UGHHNHH! Why is everybody always trying to manipulate me? Just 10 minutes ago, my editor tells me I need to write gooder. Psssht! I’ve been writing this column for over 15 years, and my writing has only improvend. (Or at least it had not been more worsenening.)
Listen, people! I will not be manipulated! Not by my boss, not by you, and certainly not by ex-Mrs. Wm.™ Steven Humphrey #2 who keeps trying to convince me I’m the father of her three children with scientist-approved DNA tests and sworn testimony from Maury Povich. OH! And speaking of TV, I won’t be manipulated by that, either! Here are three good examples of TV that won’t be manipulating me this week:
• Hunted (Cinemax, 10 pm, Friday, Oct 19). “Cinemax??” I hear you scream. “Are you trying to manipulate me into watching boobies?” Not this time! While Cinemax does specialize in soft-core porn offerings such as Co-Ed Confidential: Whoops, How Did My Panties Fall Off?, the new show Hunted actually has something resembling a pedigree. Originally produced by BBC1 and created by The X-Files’ Frank Spotnitz, Hunted stars the attractively pouty Melissa George as a double-crossed secret agent who’s being manipulated by her shadowy employers, and decides in turn to manipulate THEM—with her gigantic, pillowy, pouty lips. (Whoops! How did my panties fall off?)
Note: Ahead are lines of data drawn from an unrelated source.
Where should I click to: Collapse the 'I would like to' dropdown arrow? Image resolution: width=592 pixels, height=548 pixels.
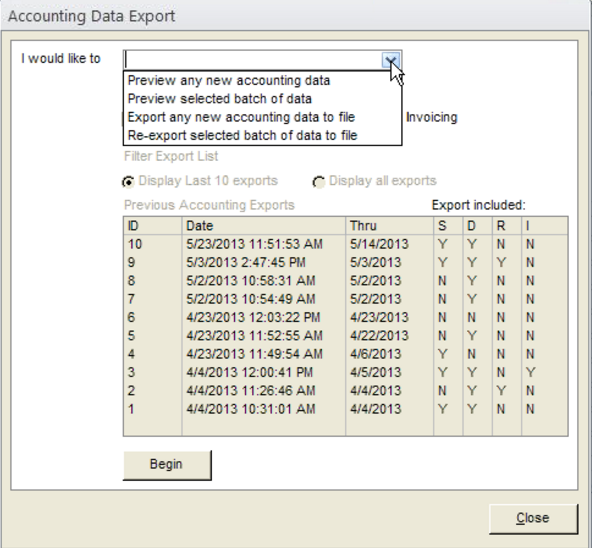point(391,60)
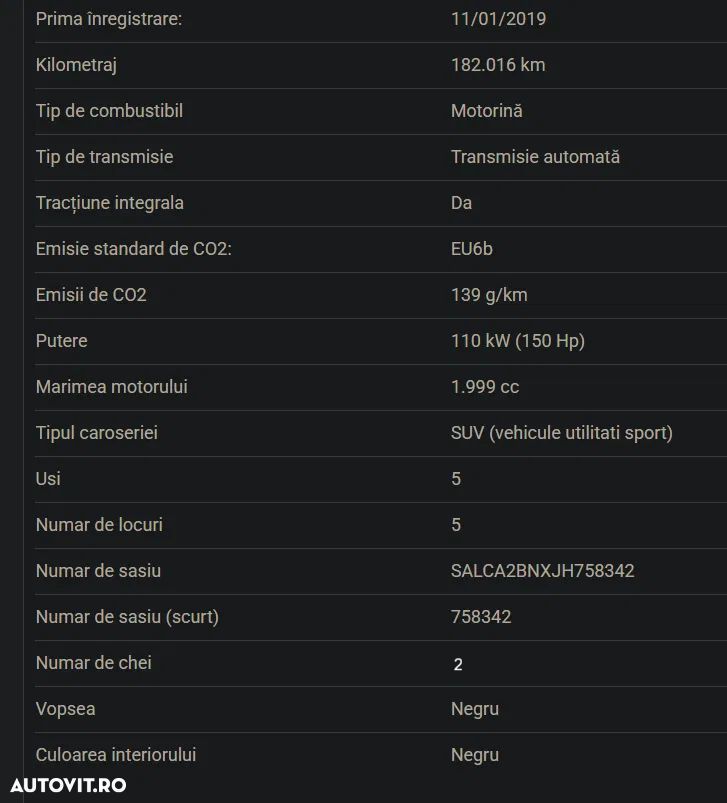The image size is (727, 803).
Task: Click the short chassis number 758342
Action: (x=481, y=617)
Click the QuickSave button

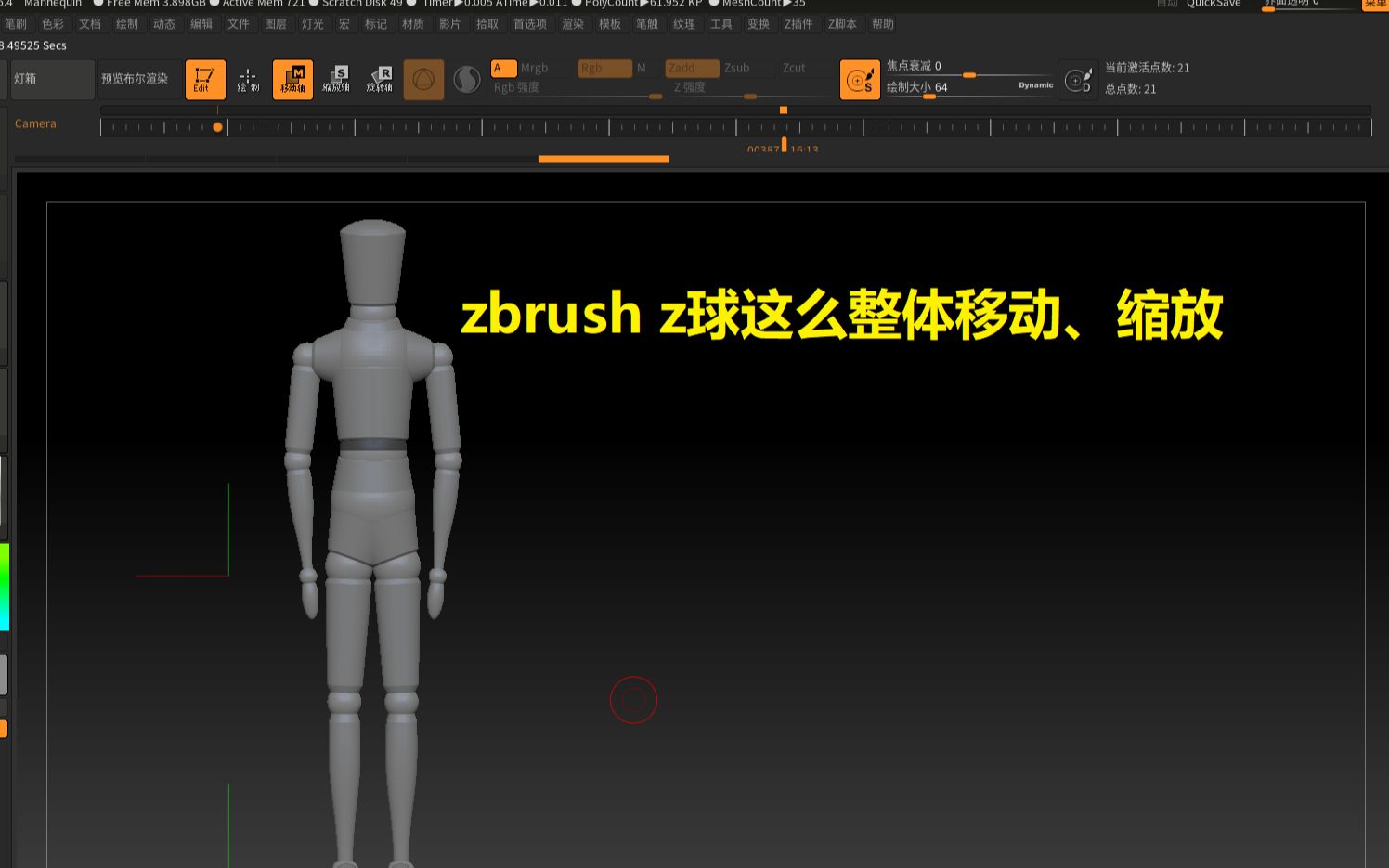pos(1213,4)
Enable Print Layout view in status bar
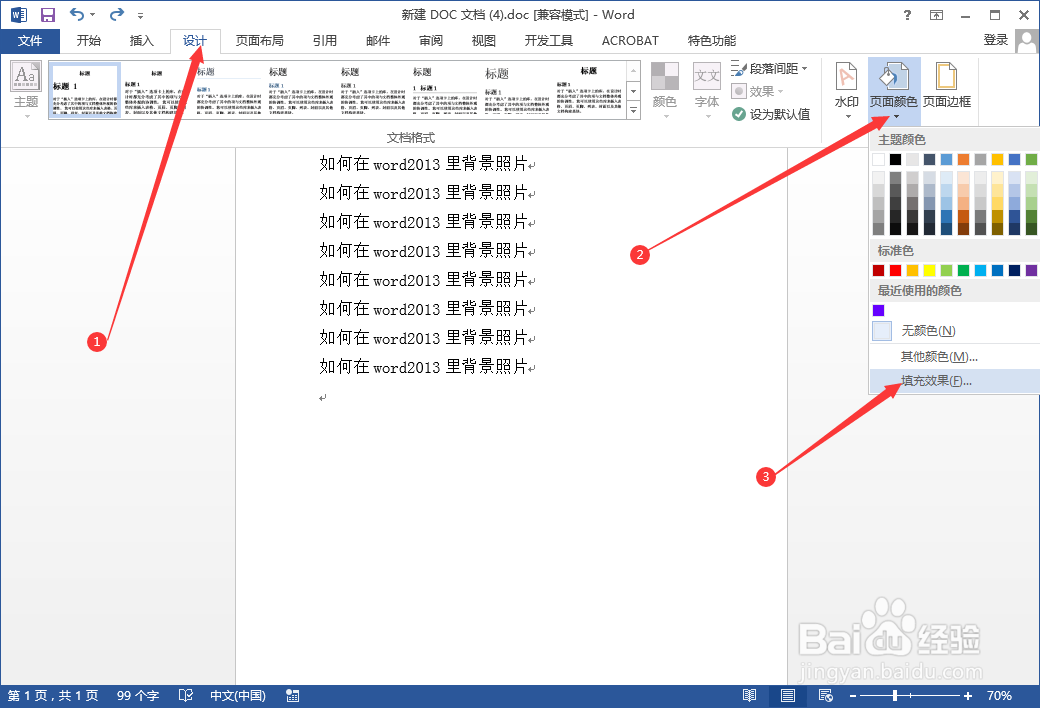Screen dimensions: 1040x708 pyautogui.click(x=787, y=695)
• The Girl (HBO, 9 pm, Saturday, Oct 20). While Alfred Hitchcock may be considered one of the greatest directors of all time, he was also one honkin’ manipulative dick! This creepy HBO flick tells the true tale of actress Tippi Hedren (played here by Sienna Miller) who was hired out of nowhere by Hitchcock to become the lead actress in The Birds, and quickly became his sexual obsession. When she refuses to ride his wild baloney pony, Hitchcock psychologically tortures her as well as ruins her career. Apparently back then there weren’t the same sexual harassment laws and HR departments that torment me on a daily basis.
Not that I would EVER try to manipulate YOU, of course! By the way, did I mention that I’ve been diagnosed with semen cancer? Yeah, it’s really terrible, and if someone doesn’t manually help it out of my body every three hours, I might… HEY! WHERE ARE YOU GOING?!?